Purple Passion Plant


The purple passion plant or Gynura aurantiaca is also known as purple velvet, royal velvet and velvet plant. The name describes this plant perfectly due to its fuzzy velvety leaves. Purple passion can be grown in the garden or as a houseplant. Outdoors it is often used as a ground cover, as the purple color of its leaves enhances the garden bed.


Outdoors and indoors the purple passion plant should be planted in well drained soil and full sun. It will grow in partial shade., but full sun is necessary for the plant to produce deeply colored purple leaves as well as flowers. Blossoms appear at the end of spring as orange puffy balls. The fragrance of the flowers is not very pleasant; you can cut off the blossoms before they open to avoid the odor.

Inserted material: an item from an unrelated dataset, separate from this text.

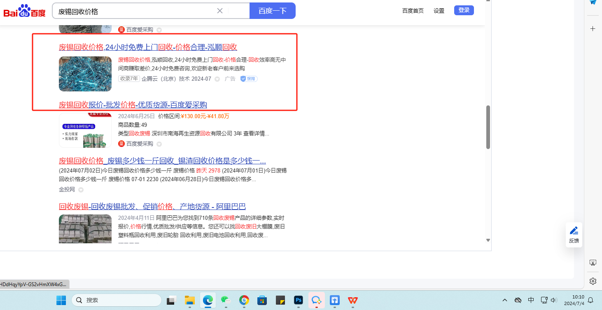
Task: Click the page's vertical scrollbar thumb
Action: coord(488,127)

A wonderful quality of this plant is that it is easily propagated. All you have to do is take a cutting of the plant and place it in water or potting mix to root. You can do this at any time, but the most opportune time is when you need to prune the plant. New plants make an excellent gift.


The purple passion plant grows long vine-like stems, and you will need to prune to maintain its size and space in your garden. Houseplants will also need to be pruned to maintain size. Pruning results in a fuller plant. To prune the plant make your cut at the third or fourth node from the base of the vine stem.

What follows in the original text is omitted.